Polyphenols from pinecones of Pinus koraiensis induce apoptosis in colon cancer cells through the activation of caspase in vitro

We had previously extracted and purified a polyphenol from P. koraiensis pinecone (PPP), and evaluated its antiproliferative activities against different cancer cells lines. In the present study, we further improved the purity of PPP through the gradient elution method by different concentrations of ethanol (20%, 40% and 60%), so as to study their antitumor effects. Then, the purity and the influence upon cell viability of the purified components from PPP (PPP-20, PPP-40 and PPP-60) were evaluated. The results showed that PPP-40 had the highest phenolic purity (57.25 ± 1.83%) and exhibited the strongest inhibition (EC50 0.21 ± 0.03 mg mL−1) against LOVO cells in a dose-dependent manner. Catechin and taxifolin, the main components of PPP-40, may contribute to its antitumor activity. Moreover, we further investigated the molecular mechanisms of the PPP-40-induced apoptosis. The DNA damage in LOVO cells was observed by PI staining and comet assay. Besides, the apoptosis rates were further detected by flow cytometry. Consequently, the data showed that PPP-40 could significantly disrupt the mitochondrial membrane potential (MMP), reduce the content of adenosine 5′-triphosphate (ATP) and increase the production of reactive oxygen species (ROS).
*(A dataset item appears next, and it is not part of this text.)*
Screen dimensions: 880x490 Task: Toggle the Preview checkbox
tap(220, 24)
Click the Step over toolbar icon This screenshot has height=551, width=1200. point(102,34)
All the results indicated the mitochondrial dysfunction was involved in the PPP-40-induced apoptosis. Meanwhile, the typical markers of apoptosis involving the intrinsic and extrinsic pathways were analyzed as well. This showed that PPP-40 could not only promote the intrinsic apoptosis by increasing the release of cytochrome c (cyt c) and activating caspase-9 and -3, but also induce extrinsic apoptosis by activating caspase-8.